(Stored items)
+ + +

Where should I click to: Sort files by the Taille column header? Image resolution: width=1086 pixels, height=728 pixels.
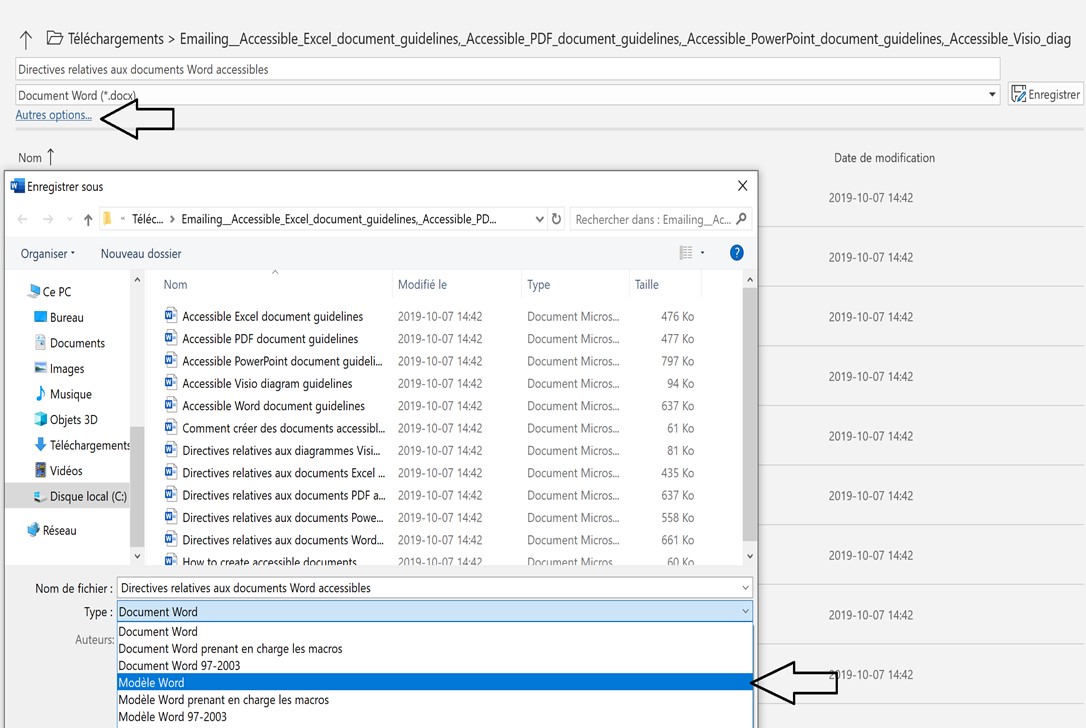click(x=647, y=285)
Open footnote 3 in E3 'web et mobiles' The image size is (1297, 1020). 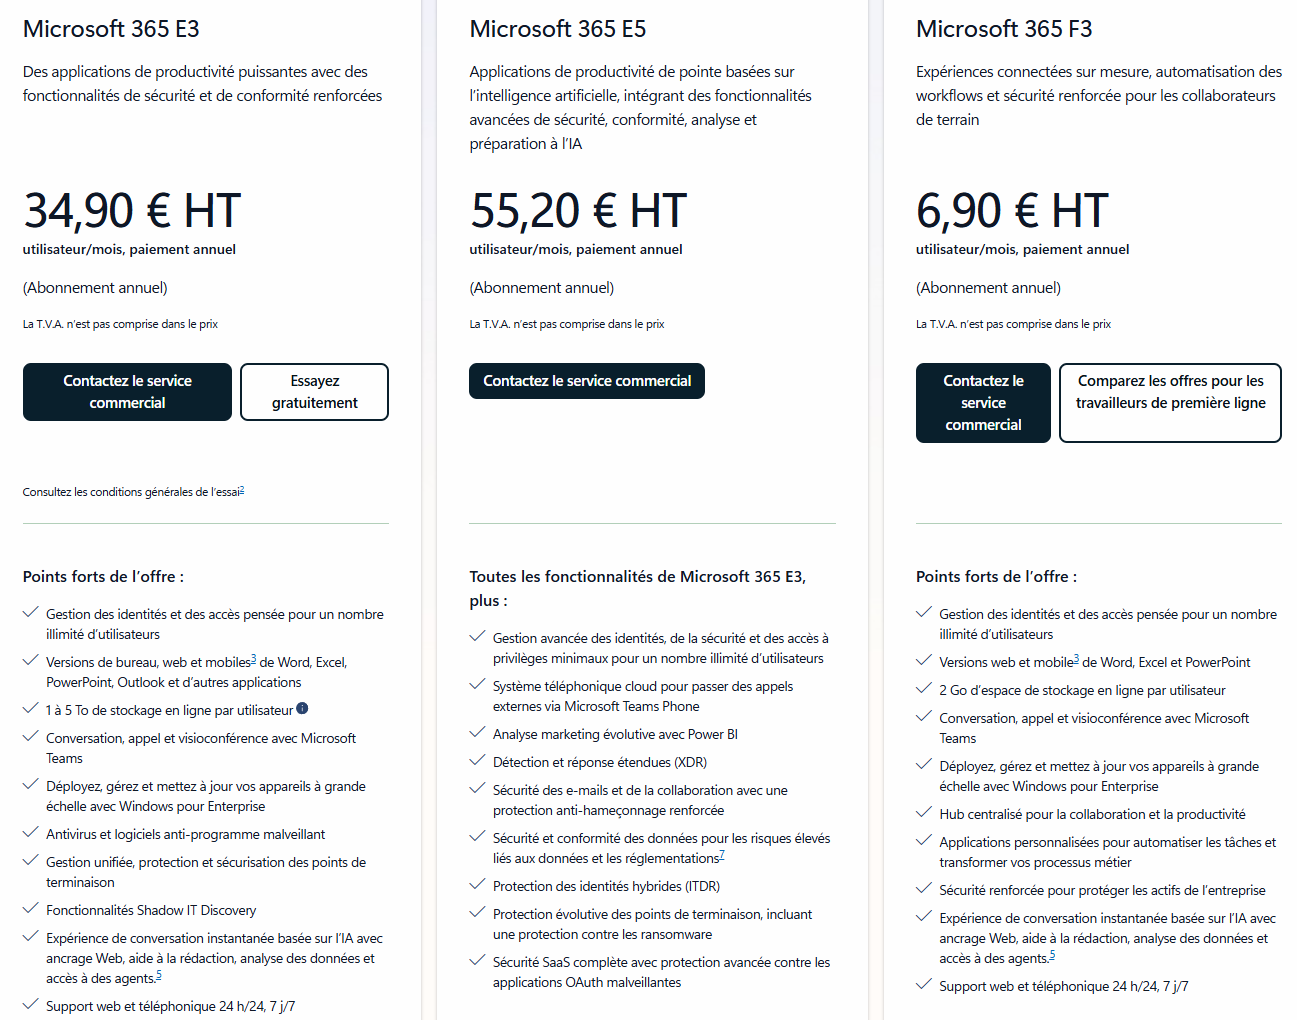tap(253, 659)
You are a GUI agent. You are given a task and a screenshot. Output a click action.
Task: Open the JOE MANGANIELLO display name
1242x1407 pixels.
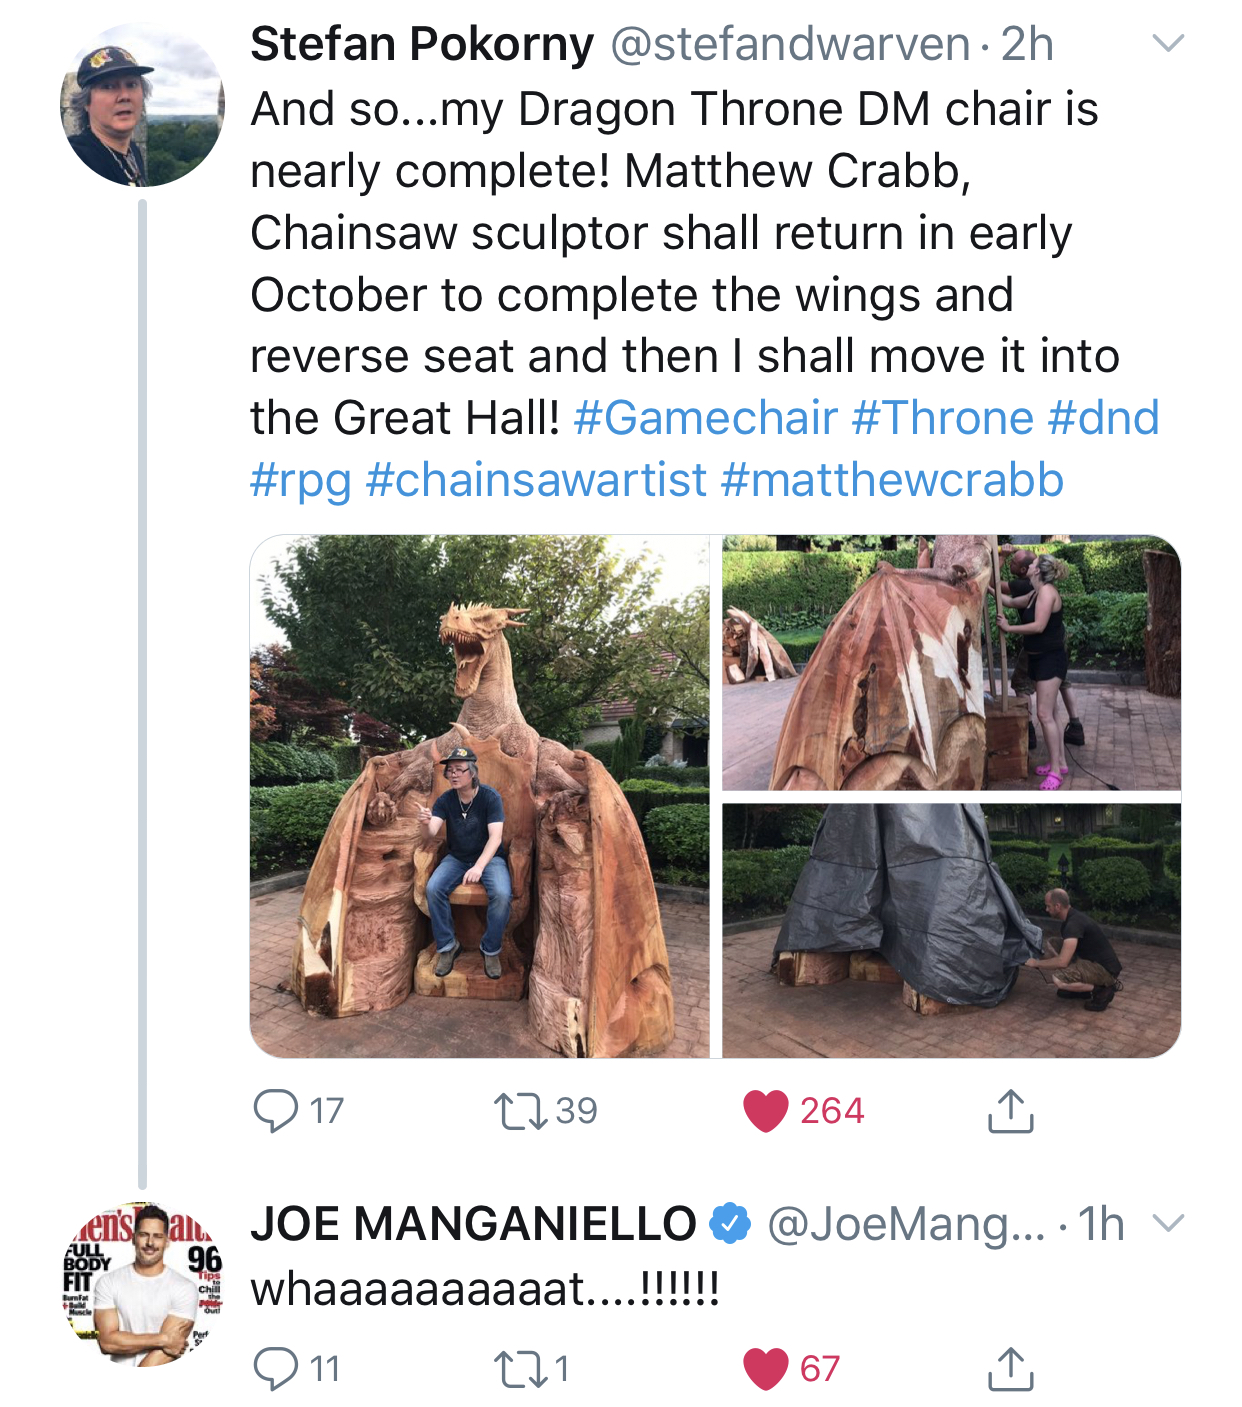(473, 1223)
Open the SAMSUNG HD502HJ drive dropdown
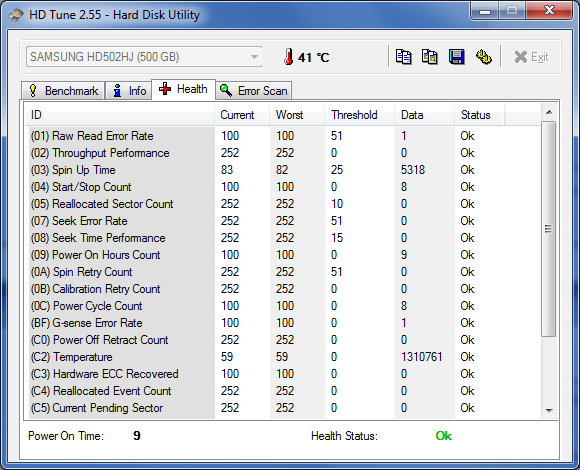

+ + +

**Exercise prompt**
Beginning at the line that contains "Task: Open the JOE MANGANIELLO display name", retype each line of the data above through the very last one. Do not retype the pictures.

**Solution to this task**
Task: Open the JOE MANGANIELLO display name
1242x1407 pixels.
(473, 1223)
Open the SAMSUNG HD502HJ drive dropdown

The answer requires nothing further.